The State Department says it does – and wants to do more – outreach to the Iranian-American community in the United States. The exact number, locations, and modalities of such outreach efforts in 2016 are not clear, in part because various State Department offices do their own events and often do not keep statistics that are then aggregated and analyzed.
Regardless of whether the State Department has done its share of getting information out or not, it is also a legitimate question why Iranians do not make better use of resources available to them to make more judicious travel decisions.

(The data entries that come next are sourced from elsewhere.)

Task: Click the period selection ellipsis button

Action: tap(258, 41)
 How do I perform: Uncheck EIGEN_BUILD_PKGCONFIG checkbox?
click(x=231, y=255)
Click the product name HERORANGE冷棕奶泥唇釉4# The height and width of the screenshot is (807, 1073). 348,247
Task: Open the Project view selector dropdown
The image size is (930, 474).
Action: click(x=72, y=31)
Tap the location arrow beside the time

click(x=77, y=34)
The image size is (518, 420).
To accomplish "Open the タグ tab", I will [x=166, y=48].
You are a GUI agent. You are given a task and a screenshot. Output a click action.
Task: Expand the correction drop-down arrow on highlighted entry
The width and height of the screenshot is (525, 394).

“Many [Iranians] take their freedom in the U.S. for granted and have become rather complacent,” said Zohreh Mizrahi, a California-based immigration lawyer who is involved with several Iranian-American organizations and has first—hand knowledge of Iranians who have faced difficulties in Iran.
“Iranians are used to talking to each other. It is more of a cultural issue. They are more persuaded and attuned to the advice of their family members than to checking the web sites and information that is issued by the U.S. government,” she added.
Why the aversion against government-provided information? Mizrahi said that, too, is cultural.
“The notion of the government being your protector and shield does not resonate with the Iranian culture and that’s because historically Iranians have learned not to trust their government,” she added. “[But] the Iranian community is becoming more engaged and proactive in communicating with the elected officials, participating in the process of local and national elections. The fact that many Iranians have children who were born and raised in the United States, they are learning more about it … I think it [the mindset] is changing.”
Another reason for the complacency might be that Iranian-American organizations have not capitalized on the recent detentions and interrogations of Iranians going back as a way of raising security awareness.
Kayhan London reached out to three major Iranian-American organizations –the Public Affairs Alliance of the Iranian Americans, the National Iranian American Council, and the Iranian American Bar Association — and asked if they had organized any outreach activities to discuss increased security risks for Iranians traveling back. None responded.
Former Iranian detainees might have their own reasons for wanting to remain silent.
“Many of them go through the trauma and even if it just questioning and no bodily harm, that emotional anxiety has taken a toll on them. Many times, after they are released, they are ordered and mandated to refrain from speaking in public about their experience in Iran,” said Mizrahi.
“They fear that if they speak out, the officials might go after them or after their families.”